I totally respect that position, which is not to say I entirely agree with it. But see, Robinson and I could have a conversation, and work together, across political and religious lines. Robinson is undeniably a serious Christian; it is impossible to read her work and fail to get this. One reason her writing resonates so much with me is that there is so much wisdom and depth in it. What I usually associate with liberal Christianity is the Democratic Party at prayer, or a light theological gloss on the Left’s cultural politics. (Interestingly, in American Grace, Putnam & Campbell cite studies showing that liberal Christian pulpits are more politicized than conservative Christian pulpits.) That’s not Robinson.
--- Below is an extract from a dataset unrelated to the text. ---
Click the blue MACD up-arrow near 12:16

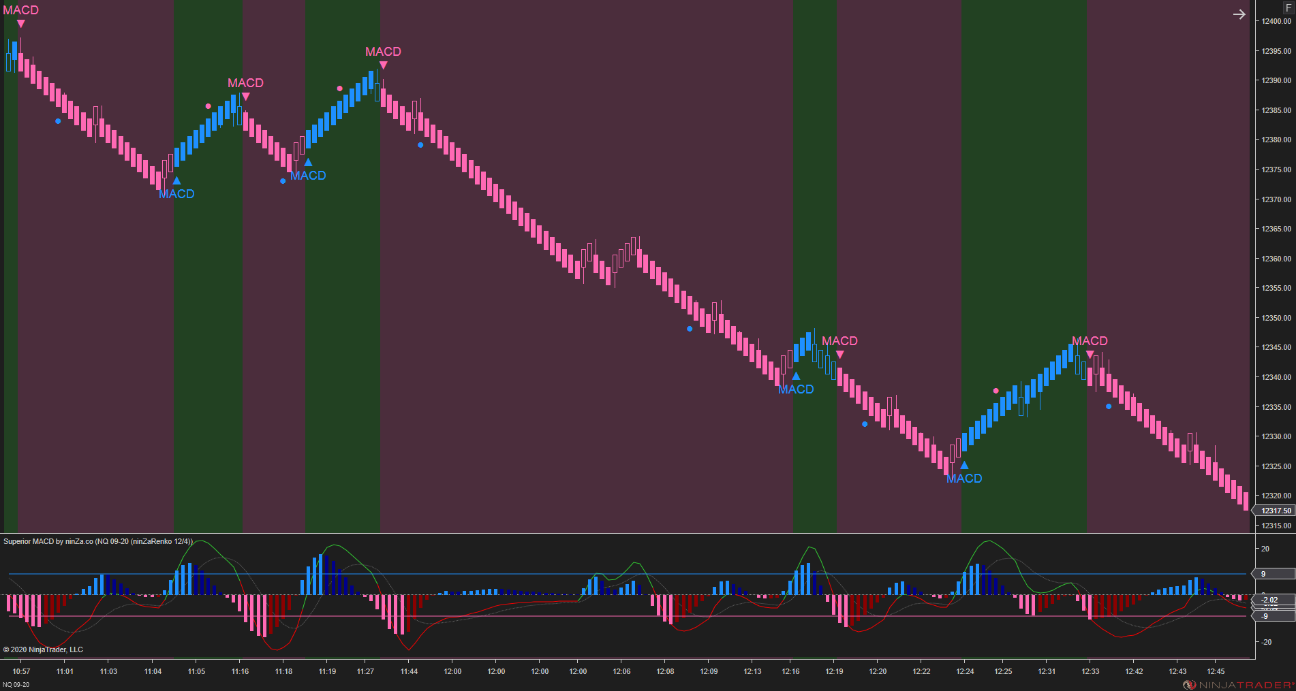point(797,375)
Whatever her views on economics or sexuality or cultural politics, you get the idea that she arrives at them as a result of her prior religious commitment, which cannot be reduced to a set of opinions. It should be like that for all of us, but as Putnam & Campbell discerned in their study, Americans tend to pick churches that suit their political views, not the other way around.

For me, Marilynne Robinson serves as a corrective from the leftish side of Christianity in the same way that Pope Francis does. That is, she challenges me to rethink my positions, and to go deeper into my understanding of my Christian faith and its implications for living in the world. She told Robert Long:

Something I find regrettable in contemporary Christianity is the degree to which it has abandoned its own heritage, in thought and art and literature. It was at the center of learning in the West for centuries—because it deserved to be. Now there seems to be actual hostility on the part of many Christians to what, historically, was called Christian thought, as if the whole point were to get a few things right and then stand pat.
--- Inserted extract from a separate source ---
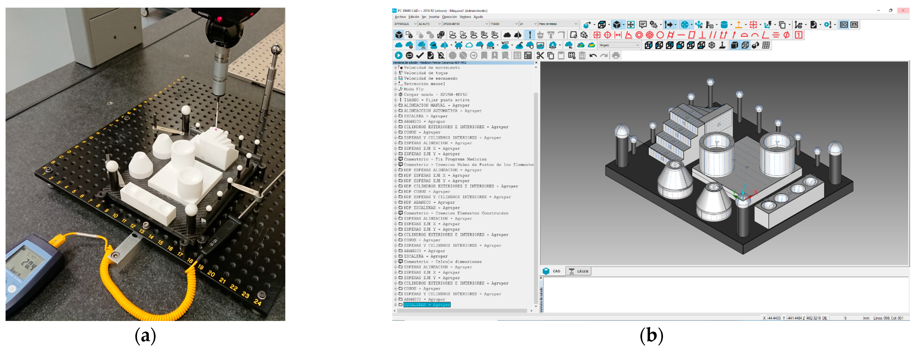Screen dimensions: 916x349
Task: Select the parallelism dimension icon
Action: click(713, 35)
That’s true and important — and it’s also something many liberal Christians need to hear.

Question for the room: if you are someone who counts yourself as a conservative or traditionalist religious believer, are there any voices from the liberals in your faith that you take seriously, and listen to? Likewise, if you are a liberal within your faith tradition, are there any conservative or traditionalist voices that speak to you, and serve to challenge you in a constructive way? If so, who are they, and what is it about them that captures your attention and respect?